Not sure where exactly it is officially documented, but I recently wrote an article about Running an Ethereum Full Node on a RaspberryPi 4 (model B) where I provide in the introduction a summary of the different syncing modes of Geth.
Extract from the article:
Blockchain sync mode [
full sync: A full sync downloads all the data (block headers and block
bodies), processes the entire blockchain one link at a time, and
replays all transactions that ever happened in history (transaction
processing and PoW verification). This method is the most traditional
and stable but can take a very a long time (up to a few weeks) and
would require a more powerful machine. At the end of the process, the
node is a full node.
fast sync: A fast sync also downloads all the data (block headers and
block bodies) but exchanges processing power for bandwidth usage.

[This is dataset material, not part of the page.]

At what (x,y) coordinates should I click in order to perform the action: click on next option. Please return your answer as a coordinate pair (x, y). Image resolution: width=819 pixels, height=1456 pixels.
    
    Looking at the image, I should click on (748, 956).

Instead of processing all the transactions that ever happened, fast
sync downloads all the transaction receipts and the entire recent
state database and perform a PoW verification. When the chain reaches
a recent state (head - 1024 blocks), geth switches to full sync mode,
import the remaining blocks and process them as in the classical sync
(full) to obtain a full node.
light sync: Light mode syncs directly to the last few blocks, does not
store the whole blockchain in database. Unlike full and fast, is not a
full node as it doesn't store the entire blockchain but only the block
headers, and it depends on full nodes. But this approach, less secure
and more suitable for IOT/mobiles, only uses 100MB of space.
Blockchain garbage collection mode [
--gcmode]: Garbage collection is
used to discard old state tries and save some space.
--gcmode full enables the garbage collection to keep in memory only the latest 128 tries. This saves a lot of space and it takes less than
200 GB at this stage (Sept 2019) to run a full node in this setup.
--gcmode archive disables the garbage collection and keep all the historical state data blocks after blocks of Ethereum since the
Genesis. (bear in mind, it takes more than 2.3 TB of space). But very
few people (such as Block Explorers) need an archive node.